The Scimitar-horned oryx is found in the desert to semidesert region of Africa known as the "Great Steppe." This area is a strip of arid grassland extending from Senegal to central Sudan, which borders the southern edge of the Sahara Desert.
The Scimitar-horned oryx is found in barren steppes of desert to semidesert environments.
The Scimitar-horned oryx, like other oryxes, has a black and and white face mask. However, in this species the black tends to fade to a brownish color. Their basic color is white with rusty brown necks and chests. Soms specimens have brown bands on their flanks along with a rusty brown spot outlined on the thigh. Like all orxyes, calves are born with yellow coats and lack distinguishing marks which appear later in life. The Scimitar-horned oryx is average in size compared to the larger East African oryx or the smaller Arabian oryx. Average length is 5.5 ft (1.7 m) with a shoulder height of about 3.8 ft (1.2 m)and an average weight of 148 lbs . It is the only oryx whose horns curve backwards. The horns average about 40 inches (1 m), but lengths of 50 inches (1.2 m) or more have been recorded. Both sexes have horns and, like other oryxes, the female's tend to be more slender.

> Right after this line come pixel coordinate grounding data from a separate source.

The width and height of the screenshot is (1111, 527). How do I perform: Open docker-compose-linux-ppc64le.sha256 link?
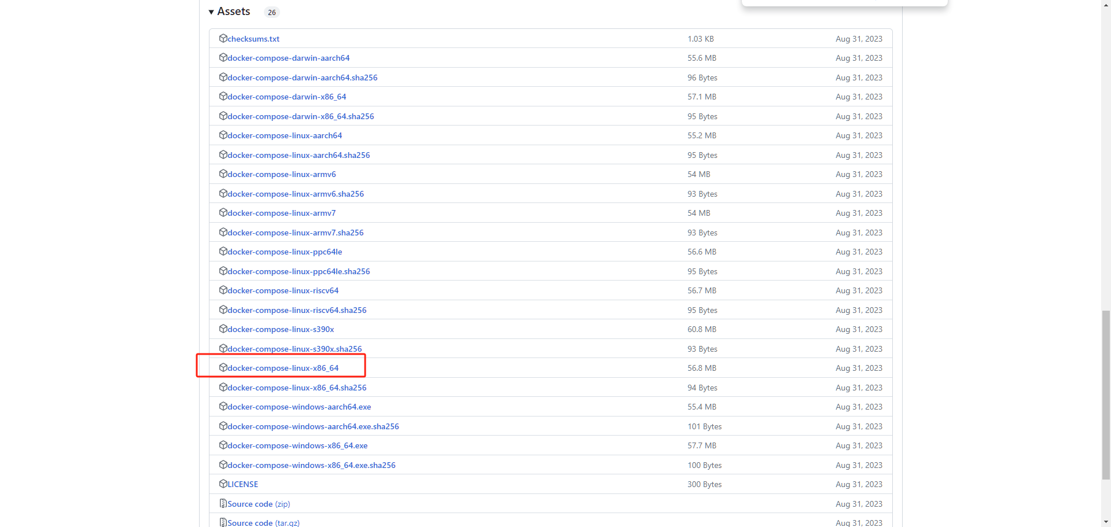pos(299,271)
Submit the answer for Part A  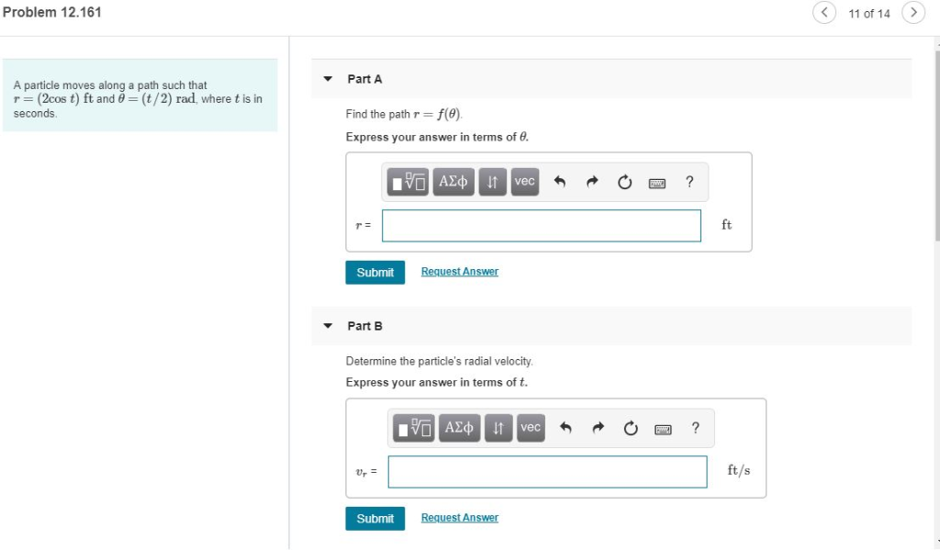click(x=375, y=272)
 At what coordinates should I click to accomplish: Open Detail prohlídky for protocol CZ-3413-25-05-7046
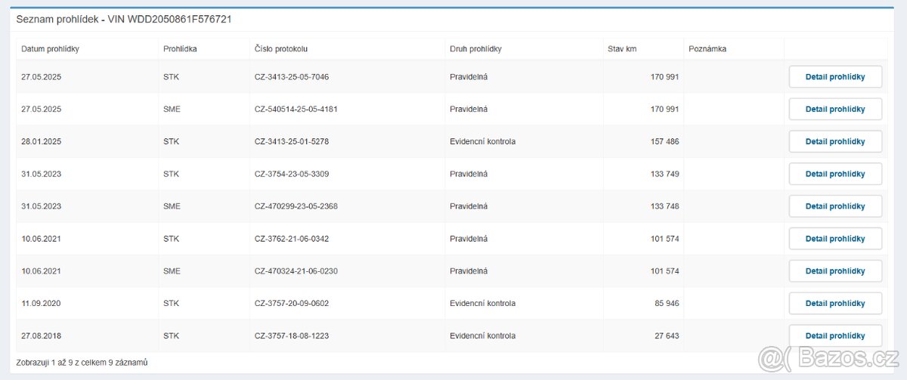[835, 77]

Courting is done through the means of a mating circle. During this ritual, the male and female stand parallel to one another facing opposite directions. They then circle around one another until the cow allows the male to mount from behind. HOwever, if the female is not ready to mate, she can run away and circle in the reverse direction. Once the female oryx is impregnated, gestation lasts between 8 and 8.5 months. There is only one calf per birth, weighing an average of 20 to 33 lbs (9 to 15 kg).
Orxyes usually travel in herds ranging in size from 2 to 40. Most often in any particular herd there will be a dominant or alpha bull. Usually these bulls provide the guidance for the herd as to when it will move and where. They retain tight control over marching formation and chase down any stragglers with persistence. Unlike other oryxes, solitary male Scimitar-horned oryxes are seldom seen. Male oryxes often engage in fights. However, these confrontations are well-choreographed and seldom end in bloodshed, unless there is strong competition for vital resources. Fencing matches follow a similar pattern as the mating circles, with the inferior male lowering his head to the dominant one, much like the cow would to the male.
The Scimitar-horned oryx is herbivorous, feeding on annual grasses, herbs, juicy roots, buds, and when water is scarce, fruits and vegetables. Like most inhabitants of arid environments it is subject to unpredictable and variable amounts of precipitation. Because of their great nomadic ability, the Scimitar-horned oryx will travel many miles in search of new new green grass which sprouts up quickly after sudden down pours. Though they tend to stay in small groups of about 40, when food is scarce and concentrated they can form herds of more than a hundrend.
This oryx was used as a food source in the past, but now its most valuable contribution is probably its place in ecotourism. Both Africa and the United States are profiting greatly from the recent rise in this new form of tourism.
Though the Scimitar oryx's range has been greatly reduced, especially in the north, their numbers have stayed relatively high thanks to the large numbers living in captivity. Several large game preserves, mainly in Texas, have instigated successful programs for breeding the Scimitar-horned oryx. However, its habitat is being destroyed and reintroduction of large populations may prove difficult.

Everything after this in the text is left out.